§ Tujuan:
1/ Sebutkan semua cakupan persoalan agama yang disebutkan dalam teks tentang kemah pemuda lintas agama.
2/ Salin ulang bagian teks tentang kemah pemuda lintas agama dari "Menurut Prof Mujahirin, fungsi" sampai "bahkan persoalan transnasional.".
3/ Menurut teks tentang kemah pemuda lintas agama, mengapa konflik dan harmoni selalu berjalan beriringan? Jawab dalam satu sampai tiga kalimat.

§ Teks yang Ditampilkan:
****************
Dalam “Kemah Pemuda Lintas Agama” yang berlangsung di Salatiga, 6-8 Februari 2015, peserta dari berbagai agama diingatkan bahwa masalah agama sebetulnya masalah yang sangat peka, karena itu antara konflik dan harmoni selalu berjalan beriringan.
“Harmoni tidak akan berhenti, tetapi dia akan diikuti dengan konflik lalu muncullah harmoni dan seterusnya,” kata Ketua Forum Kerukunan Umat Beragama (FKUB) Jawa Tengah Prof Dr H Mudjahirin Thohir MA dalam kemah yang diikuti 70 pemuda-pemudi lintas agama itu.
Menurut Prof Mujahirin, fungsi FKUB ada di situ yakni untuk menyelesaikan sejumlah hal terkait dengan masalah kedewasaan beragama. Persoalan agama, jelasnya, tidak hanya persoalan kedaerahan, tetapi juga persoalan nasional bahkan persoalan transnasional.
****************
§ Data Mentah:
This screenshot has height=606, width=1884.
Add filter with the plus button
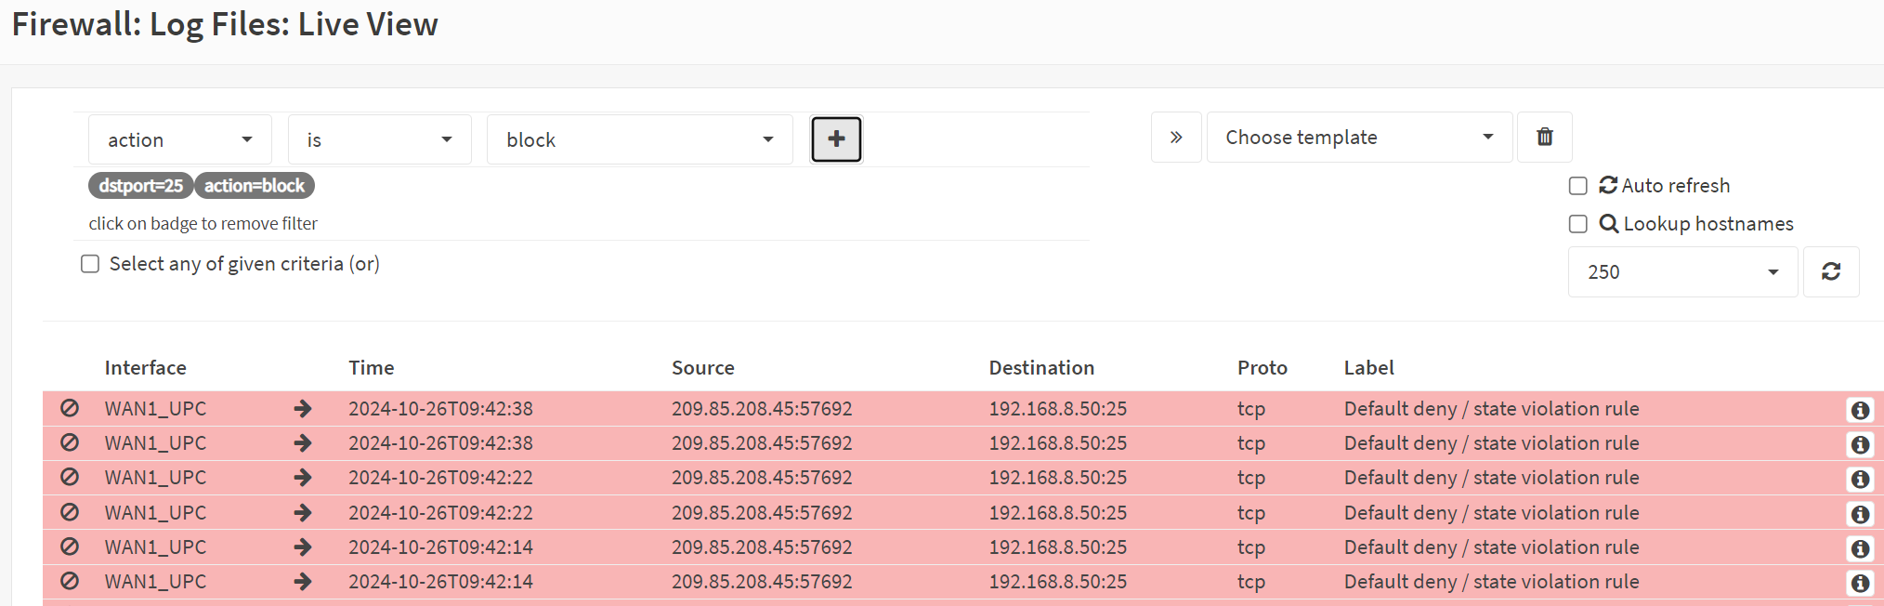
****************
§ Hasil per Tugas:
1/ Persoalan kedaerahan, persoalan nasional, dan persoalan transnasional.

2/
Menurut Prof Mujahirin, fungsi FKUB ada di situ yakni untuk menyelesaikan sejumlah hal terkait dengan masalah kedewasaan beragama. Persoalan agama, jelasnya, tidak hanya persoalan kedaerahan, tetapi juga persoalan nasional bahkan persoalan transnasional.

3/ Konflik dan harmoni selalu berjalan beriringan karena masalah agama sebetulnya masalah yang sangat peka.